◆ DIRECTIONS:
Starting with the line that holds "Where should I", repeat each line through the last one below, exactly. Pictures stay out.

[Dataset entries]
================================
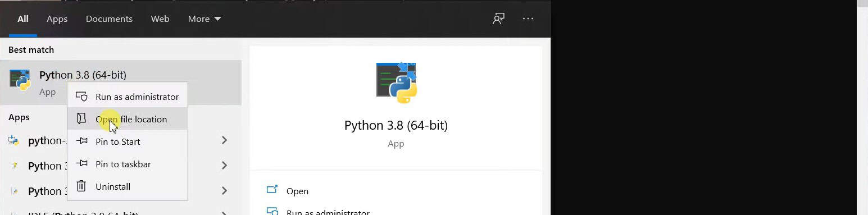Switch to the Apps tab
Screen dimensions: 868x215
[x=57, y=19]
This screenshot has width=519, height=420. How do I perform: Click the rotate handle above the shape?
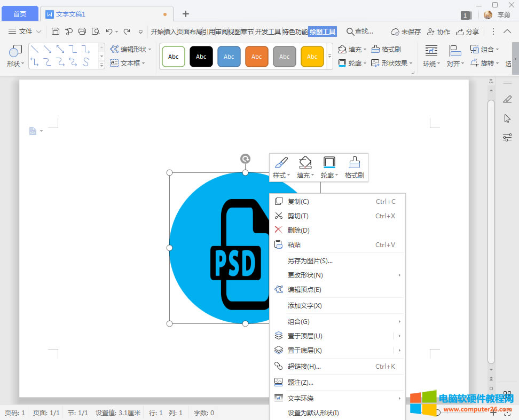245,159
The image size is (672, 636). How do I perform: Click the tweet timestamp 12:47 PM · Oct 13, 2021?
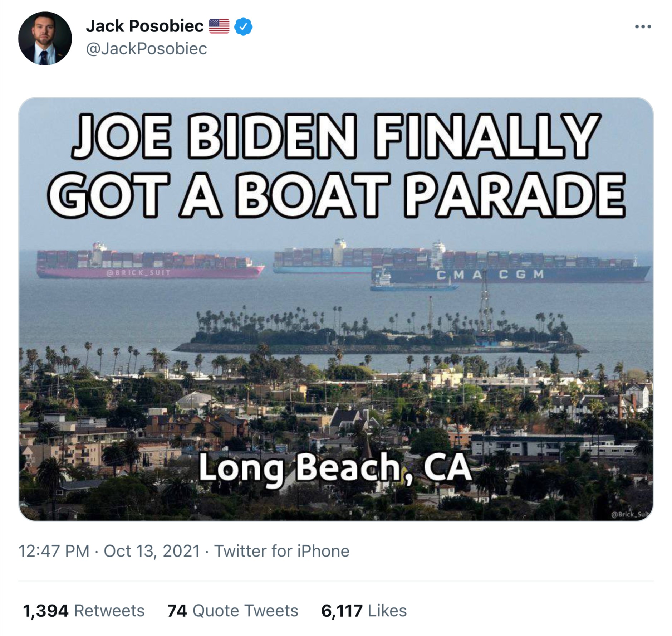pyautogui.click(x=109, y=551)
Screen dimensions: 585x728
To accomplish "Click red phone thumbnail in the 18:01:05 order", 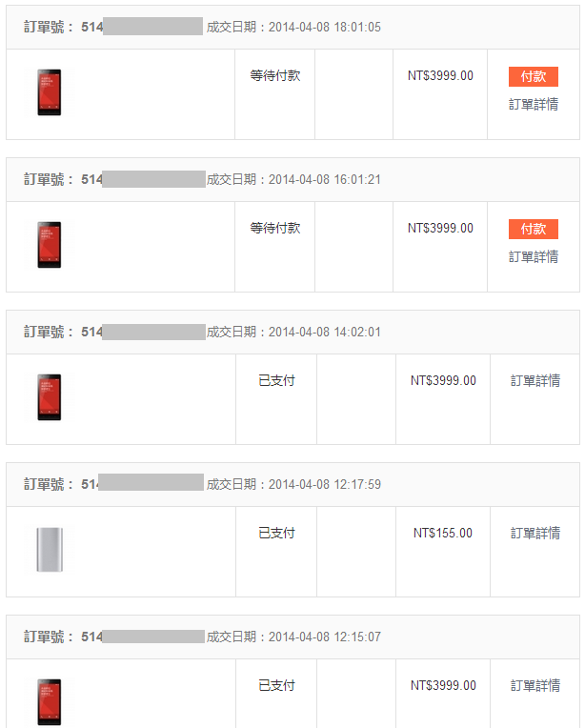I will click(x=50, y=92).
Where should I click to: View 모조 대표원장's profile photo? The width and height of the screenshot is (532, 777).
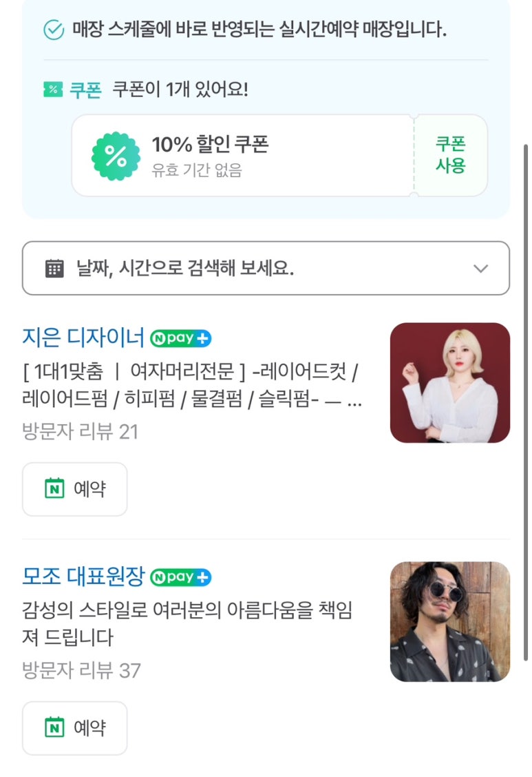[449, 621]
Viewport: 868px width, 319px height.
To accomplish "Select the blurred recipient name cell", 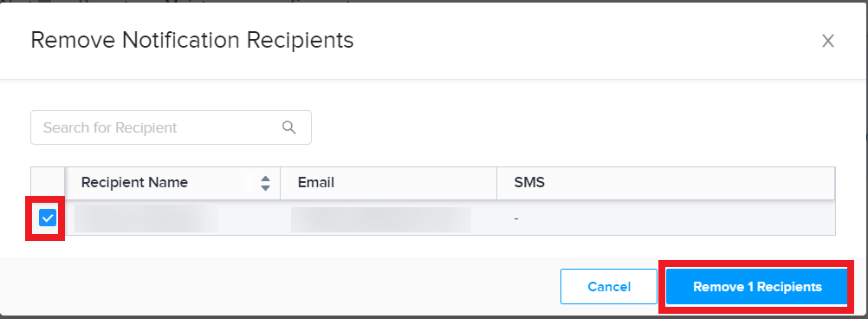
================================
◆ TASK RESULT:
Where should I click to: View 모조 대표원장's profile photo? The width and height of the screenshot is (532, 777).
[449, 621]
Viewport: 868px width, 319px height.
To accomplish "Select the blurred recipient name cell", 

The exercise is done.